MMseqs2
MMseqs2 copied to clipboard
filter clusters before MSA
Dear Soeding lab members, After sequence clustering, I am getting some very large clusters. I would like to obtain MSA for each cluster within reasonable computational time so I am trying to limit the size of each cluster before launching MSA. So I attempted to filter on tsv file and then to use tsv2db to reproduce a cluster db (while keeping groups with at least 5 sequences). I used the following commands. However the MSA only contains a single sequence repeated many many times suggesting that input is wrong. Do you have any suggestion to select only N members of a cluster for input to MSA? To select sequences in a meaningful way, Would there also be any option to select the most diverse members?

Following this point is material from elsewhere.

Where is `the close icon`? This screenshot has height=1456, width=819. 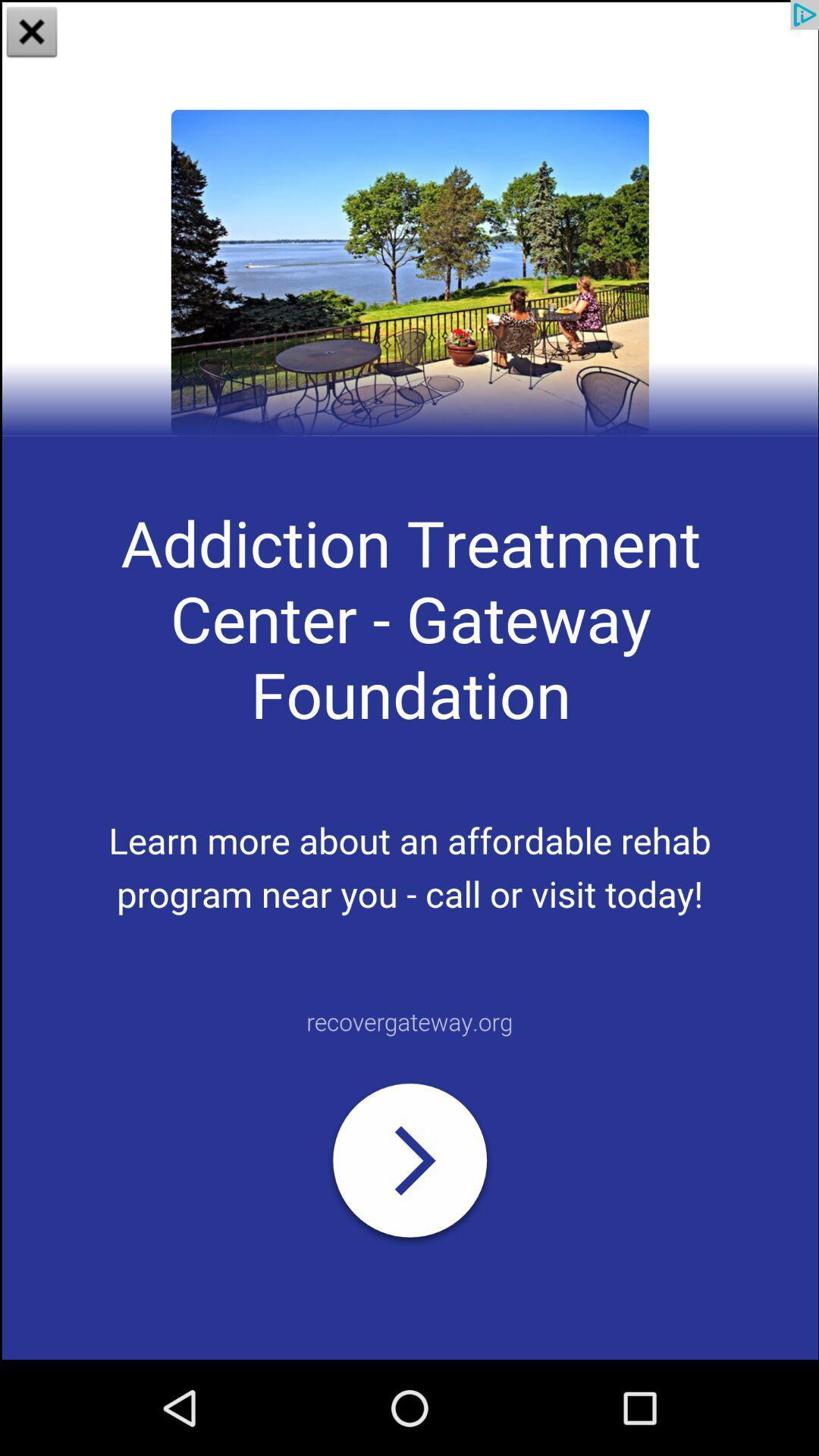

mmseqs easy-cluster --max-seq-len 15000 -c 0.5 FILE FILE.res /tmp/tmp_mmseqs/ awk '{ print $0 "\t" ++count[$1] }' FILE.res_cluster.tsv |awk '($3<50) {print $1 "\t" $2}' > FILE.res_cluster.tsv.max50 mmseqs tsv2db FILE.res_cluster.tsv.max50 FILE.res_cluster.tsv.max50.clus --output-dbtype 6 mmseqs createdb FILE FILE.db mmseqs createseqfiledb FILE.db FILE.res_cluster.tsv.max50.clus FILE.res_cluster.tsv.max50.clus.min5 --min-sequences 5 mmseqs apply FILE.res_cluster.tsv.max50.clus.min5 FILE.res_cluster.tsv.max50.clus.min5.msa -- mafft --adjustdirection -
Thanks a lot for your help (again)!
We have the filterresult
module since recently, which implements the HHblits alignment filtering algorithm, for slimming down MSAs by pairwise alignments. Here you want the --diff
parameter to keep only the N most diverse sequences.
However you should stick to the non easy-
modules to use this.
E.g. something like:
mmseqs createdb FILE db
mmseqs cluster db clu tmp ...
mmseqs filterresult db db clu clu_filt --diff 100
mmseqs createseqfiledb db clu_filt fasDB
mmseqs apply fasDB mafftDB -- mafft ...
(This is assuming you are clustering proteins, not quite sure if filterresult
works for nucleotide sequences).
Thanks for your reply, I have tried the following commands but got "Segmentation fault" right away whenn launching filterresult. Any idea what could cause this?
mmseqs createdb FASTANUCLFILE FASTANUCLFILE.db mmseqs cluster FASTANUCLFILE.db FASTANUCLFILE.db.clu /tmp/tmp_mmseqs/ -c 0.5 -s 6 mmseqs filterresult FASTANUCLFILE.db FASTANUCLFILE.db FASTANUCLFILE.db.clu FASTANUCLFILE.db.clu_filt --diff 100 MMseqs Version: fb39ca1ee88313974f285740faa856ea68509193 Substitution matrix nucl:nucleotide.out,aa:blosum62.out Gap open cost nucl:5,aa:11 Gap extension cost nucl:2,aa:1 Compositional bias 1 Allow deletions false Maximum seq. id. threshold 0.9 Minimum seq. id. 0 Minimum score per column -20 Minimum coverage 0 Select N most diverse seqs 100 Threads 32 Compressed 0 Verbosity 3
Query database size: 19948 type: Nucleotide Target database size: 19948 type: Nucleotide Segmentation fault ] 0.00% 1 eta -
I suspected that you are doing this based on a nucleotide search. I spend a few minutes trying to fix filterresult
to support nucleotide input, but it's not that easy. I'll have to think about what to do.
Thanks a lot, it's very kind of you to spare time trying to make this possible. Yea, nucleotides again! ;)
Hi, I was wondering if by chance you had any opportunity to progress on that. I am still interested! Thanks
We are currently focusing on getting (protein) profile-profile searches ready, which is taking most of our development time. I hope we can try to improve nucleotide searches after that, but it's still a longer term goal right now.
I don't really have any better suggestions, except try looking for a faster MSA tool. Any MMseqs2 based solution I can think of right now would only work for protein sequences.